Postby elfismiles » Wed Oct 23, 2019 5:15 pm

Great to see you / hear from you PD! Glad you are okay. And thanks to both of you for chiming in...

Yeah, there have been some interesting quake related news headlines of late in Texas:

Four earthquakes rattle Texas in less than 24 hours, geologists say
BY DAWSON WHITE
OCTOBER 01, 2019 07:56 AM, UPDATED OCTOBER 01, 2019 10:55 AM
https://www.star-telegram.com/news/nati ... 63322.html

Three earthquakes in less than 12 hours rattle western Texas, experts say
BY DAWSON WHITE
OCTOBER 21, 2019 08:56 AM, UPDATED OCTOBER 21, 2019 08:56 AM
https://www.star-telegram.com/news/stat ... 78923.html

Strong storms generating earthquake-like seismic activity
Date: October 15, 2019
Source: Florida State University
Summary: Researcher have uncovered a new geophysical phenomenon where a hurricane or other strong storm can spark seismic events in the nearby ocean as strong as a 3.5 magnitude earthquake.
https://www.sciencedaily.com/releases/2 ... 115401.htm

Pele'sDaughter » 23 Oct 2019 11:46 wrote:https://www.fox4news.com/news/nine-tornadoes-confirmed-from-sunday-night-outbreak-across-north-texas

Many of you have probably heard about the storms in N Texas Sunday around 9:30. There were a total of 9 tornados, but fortunately, 7 were F 1 and 0. Where I'm located it started with some crazy lightning with the majority of it cloud to cloud.

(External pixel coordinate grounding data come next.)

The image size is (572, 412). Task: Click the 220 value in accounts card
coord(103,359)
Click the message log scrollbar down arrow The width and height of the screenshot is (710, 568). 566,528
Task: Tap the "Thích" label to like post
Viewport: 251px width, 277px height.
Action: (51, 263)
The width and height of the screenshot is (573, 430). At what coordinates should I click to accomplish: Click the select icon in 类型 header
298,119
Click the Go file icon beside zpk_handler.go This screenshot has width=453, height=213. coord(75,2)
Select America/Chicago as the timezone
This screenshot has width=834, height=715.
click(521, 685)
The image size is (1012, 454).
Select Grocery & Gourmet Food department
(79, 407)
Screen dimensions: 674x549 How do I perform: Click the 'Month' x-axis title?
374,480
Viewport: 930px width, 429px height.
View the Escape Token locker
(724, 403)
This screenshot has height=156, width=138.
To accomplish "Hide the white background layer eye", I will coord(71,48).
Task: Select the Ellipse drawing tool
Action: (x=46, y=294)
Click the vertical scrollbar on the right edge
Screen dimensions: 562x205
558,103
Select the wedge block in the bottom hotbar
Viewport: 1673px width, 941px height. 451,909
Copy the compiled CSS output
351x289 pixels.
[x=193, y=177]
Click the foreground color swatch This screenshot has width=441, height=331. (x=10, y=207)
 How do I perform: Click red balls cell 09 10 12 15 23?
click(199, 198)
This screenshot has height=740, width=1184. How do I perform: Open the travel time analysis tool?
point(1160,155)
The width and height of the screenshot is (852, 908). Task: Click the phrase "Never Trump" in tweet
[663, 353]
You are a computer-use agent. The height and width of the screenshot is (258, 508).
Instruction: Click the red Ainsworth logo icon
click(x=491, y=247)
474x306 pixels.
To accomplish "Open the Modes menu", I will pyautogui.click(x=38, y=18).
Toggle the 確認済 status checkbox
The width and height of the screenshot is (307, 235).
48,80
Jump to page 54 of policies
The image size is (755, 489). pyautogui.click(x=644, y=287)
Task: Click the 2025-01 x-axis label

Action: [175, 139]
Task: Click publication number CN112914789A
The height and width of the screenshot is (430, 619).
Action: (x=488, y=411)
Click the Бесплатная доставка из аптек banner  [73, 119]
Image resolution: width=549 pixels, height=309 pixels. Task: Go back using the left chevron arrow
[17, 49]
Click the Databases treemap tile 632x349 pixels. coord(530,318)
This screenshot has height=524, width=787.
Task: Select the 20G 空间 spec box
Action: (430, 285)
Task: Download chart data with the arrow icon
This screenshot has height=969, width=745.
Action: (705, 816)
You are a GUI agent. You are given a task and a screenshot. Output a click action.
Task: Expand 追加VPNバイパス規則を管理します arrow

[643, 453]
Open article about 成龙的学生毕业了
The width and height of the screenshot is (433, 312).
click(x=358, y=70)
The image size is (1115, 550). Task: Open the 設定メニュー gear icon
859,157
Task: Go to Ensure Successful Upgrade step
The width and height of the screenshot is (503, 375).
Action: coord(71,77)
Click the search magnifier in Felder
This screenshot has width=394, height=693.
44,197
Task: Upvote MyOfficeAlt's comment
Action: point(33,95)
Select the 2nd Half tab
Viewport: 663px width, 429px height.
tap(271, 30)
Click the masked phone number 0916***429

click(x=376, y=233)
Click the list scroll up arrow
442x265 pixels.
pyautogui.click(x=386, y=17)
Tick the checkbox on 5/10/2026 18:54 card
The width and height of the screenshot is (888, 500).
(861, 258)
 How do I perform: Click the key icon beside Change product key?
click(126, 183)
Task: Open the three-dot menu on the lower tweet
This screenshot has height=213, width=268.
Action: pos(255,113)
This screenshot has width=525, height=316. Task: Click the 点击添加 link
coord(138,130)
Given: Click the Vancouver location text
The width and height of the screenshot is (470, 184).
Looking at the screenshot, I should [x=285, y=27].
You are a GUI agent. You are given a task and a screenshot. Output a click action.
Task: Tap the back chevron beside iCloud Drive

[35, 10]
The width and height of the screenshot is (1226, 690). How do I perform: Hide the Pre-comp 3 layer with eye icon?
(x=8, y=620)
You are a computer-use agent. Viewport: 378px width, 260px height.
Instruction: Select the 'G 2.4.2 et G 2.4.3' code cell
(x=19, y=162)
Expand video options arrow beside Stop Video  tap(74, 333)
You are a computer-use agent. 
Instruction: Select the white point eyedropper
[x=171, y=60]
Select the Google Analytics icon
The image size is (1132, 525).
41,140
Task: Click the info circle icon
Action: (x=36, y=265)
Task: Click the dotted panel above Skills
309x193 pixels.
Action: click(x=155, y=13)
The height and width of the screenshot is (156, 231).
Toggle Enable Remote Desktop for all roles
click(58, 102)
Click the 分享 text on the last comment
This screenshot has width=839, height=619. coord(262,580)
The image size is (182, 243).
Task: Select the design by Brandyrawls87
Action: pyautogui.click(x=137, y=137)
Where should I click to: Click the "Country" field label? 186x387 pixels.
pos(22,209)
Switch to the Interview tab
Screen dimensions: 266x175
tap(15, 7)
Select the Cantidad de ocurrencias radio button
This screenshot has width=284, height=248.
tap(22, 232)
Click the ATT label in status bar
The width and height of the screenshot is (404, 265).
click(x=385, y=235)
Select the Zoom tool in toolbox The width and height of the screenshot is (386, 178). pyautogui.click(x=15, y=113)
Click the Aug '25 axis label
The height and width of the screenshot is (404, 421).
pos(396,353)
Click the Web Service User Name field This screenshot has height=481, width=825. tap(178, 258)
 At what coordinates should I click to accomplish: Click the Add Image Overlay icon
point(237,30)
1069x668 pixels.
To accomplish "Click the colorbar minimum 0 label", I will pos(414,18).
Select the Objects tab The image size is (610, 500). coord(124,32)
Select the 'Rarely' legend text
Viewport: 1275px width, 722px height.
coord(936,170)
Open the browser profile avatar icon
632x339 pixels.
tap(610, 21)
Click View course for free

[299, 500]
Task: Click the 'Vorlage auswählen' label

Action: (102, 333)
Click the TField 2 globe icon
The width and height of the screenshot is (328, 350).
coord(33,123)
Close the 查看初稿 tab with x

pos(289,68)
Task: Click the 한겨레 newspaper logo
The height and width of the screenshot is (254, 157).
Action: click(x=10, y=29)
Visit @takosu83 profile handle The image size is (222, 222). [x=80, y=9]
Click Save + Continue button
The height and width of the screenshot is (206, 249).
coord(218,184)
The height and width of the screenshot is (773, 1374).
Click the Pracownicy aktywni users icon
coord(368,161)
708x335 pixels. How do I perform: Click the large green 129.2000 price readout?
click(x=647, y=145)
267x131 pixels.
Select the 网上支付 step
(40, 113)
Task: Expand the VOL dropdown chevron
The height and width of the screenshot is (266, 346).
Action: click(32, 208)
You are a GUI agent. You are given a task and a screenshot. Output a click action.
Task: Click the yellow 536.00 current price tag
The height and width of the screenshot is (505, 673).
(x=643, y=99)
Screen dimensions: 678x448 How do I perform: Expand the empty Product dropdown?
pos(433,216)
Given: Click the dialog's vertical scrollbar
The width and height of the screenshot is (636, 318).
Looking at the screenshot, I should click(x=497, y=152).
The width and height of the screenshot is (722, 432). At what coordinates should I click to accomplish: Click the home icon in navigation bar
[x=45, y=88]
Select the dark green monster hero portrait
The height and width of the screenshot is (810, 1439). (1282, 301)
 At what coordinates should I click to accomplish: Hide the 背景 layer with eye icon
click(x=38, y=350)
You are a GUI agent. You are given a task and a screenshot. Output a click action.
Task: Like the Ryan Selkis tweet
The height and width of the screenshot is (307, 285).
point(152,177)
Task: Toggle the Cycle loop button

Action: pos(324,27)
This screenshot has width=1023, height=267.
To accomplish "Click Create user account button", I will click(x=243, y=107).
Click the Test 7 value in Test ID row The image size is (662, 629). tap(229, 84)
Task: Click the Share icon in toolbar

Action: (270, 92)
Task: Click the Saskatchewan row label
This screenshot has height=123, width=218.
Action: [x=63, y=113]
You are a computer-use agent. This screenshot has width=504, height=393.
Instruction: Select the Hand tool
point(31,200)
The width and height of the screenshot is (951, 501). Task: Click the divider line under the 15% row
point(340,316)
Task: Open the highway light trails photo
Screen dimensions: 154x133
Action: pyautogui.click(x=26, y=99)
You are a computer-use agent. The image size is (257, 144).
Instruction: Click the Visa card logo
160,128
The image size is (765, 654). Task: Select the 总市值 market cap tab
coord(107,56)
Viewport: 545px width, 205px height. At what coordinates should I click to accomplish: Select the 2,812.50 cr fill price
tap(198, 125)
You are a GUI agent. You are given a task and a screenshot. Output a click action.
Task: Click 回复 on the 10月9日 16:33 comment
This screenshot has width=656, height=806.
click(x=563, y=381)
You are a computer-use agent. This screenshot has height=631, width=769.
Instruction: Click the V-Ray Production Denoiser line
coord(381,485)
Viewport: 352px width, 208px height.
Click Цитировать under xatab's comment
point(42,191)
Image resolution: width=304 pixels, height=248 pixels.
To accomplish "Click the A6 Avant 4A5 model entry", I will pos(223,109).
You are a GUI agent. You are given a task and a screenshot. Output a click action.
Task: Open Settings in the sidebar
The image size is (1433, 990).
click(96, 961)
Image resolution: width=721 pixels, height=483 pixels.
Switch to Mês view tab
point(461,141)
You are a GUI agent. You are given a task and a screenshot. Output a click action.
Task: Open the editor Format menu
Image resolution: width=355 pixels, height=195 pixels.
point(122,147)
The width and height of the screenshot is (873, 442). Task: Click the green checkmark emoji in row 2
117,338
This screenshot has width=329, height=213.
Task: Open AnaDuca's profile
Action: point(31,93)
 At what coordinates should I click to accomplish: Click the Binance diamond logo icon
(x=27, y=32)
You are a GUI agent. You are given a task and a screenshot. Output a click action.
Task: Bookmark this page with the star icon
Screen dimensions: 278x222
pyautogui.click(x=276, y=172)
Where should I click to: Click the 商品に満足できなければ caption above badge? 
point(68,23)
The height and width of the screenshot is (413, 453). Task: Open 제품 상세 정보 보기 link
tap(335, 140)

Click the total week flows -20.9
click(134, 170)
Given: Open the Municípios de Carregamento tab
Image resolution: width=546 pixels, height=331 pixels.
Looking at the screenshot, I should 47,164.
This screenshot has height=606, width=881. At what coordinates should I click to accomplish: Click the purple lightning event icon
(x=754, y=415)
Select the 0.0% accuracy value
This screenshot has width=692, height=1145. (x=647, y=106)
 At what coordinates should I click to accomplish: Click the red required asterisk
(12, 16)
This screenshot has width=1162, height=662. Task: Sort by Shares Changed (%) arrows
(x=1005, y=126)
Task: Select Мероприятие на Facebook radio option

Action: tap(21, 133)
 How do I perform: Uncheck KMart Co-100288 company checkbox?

I decided to sit on the patio and watch. There was a huge cloud mass to the west which I presumed to be the front line itself. While I was sitting there, I began to hear a low roaring sound. At first I thought it was a tornado and began to scan the skies for one. However, I never saw anything and the sound continued without changing direction or volume. I've never heard anything like that during a thunderstorm. I had to go back inside upon receiving a tornado warning for my immediate area. After going through one that came right up my backyard 12/26/15, I take these things seriously.

Anyone else living up here observe anything strange during this weather event?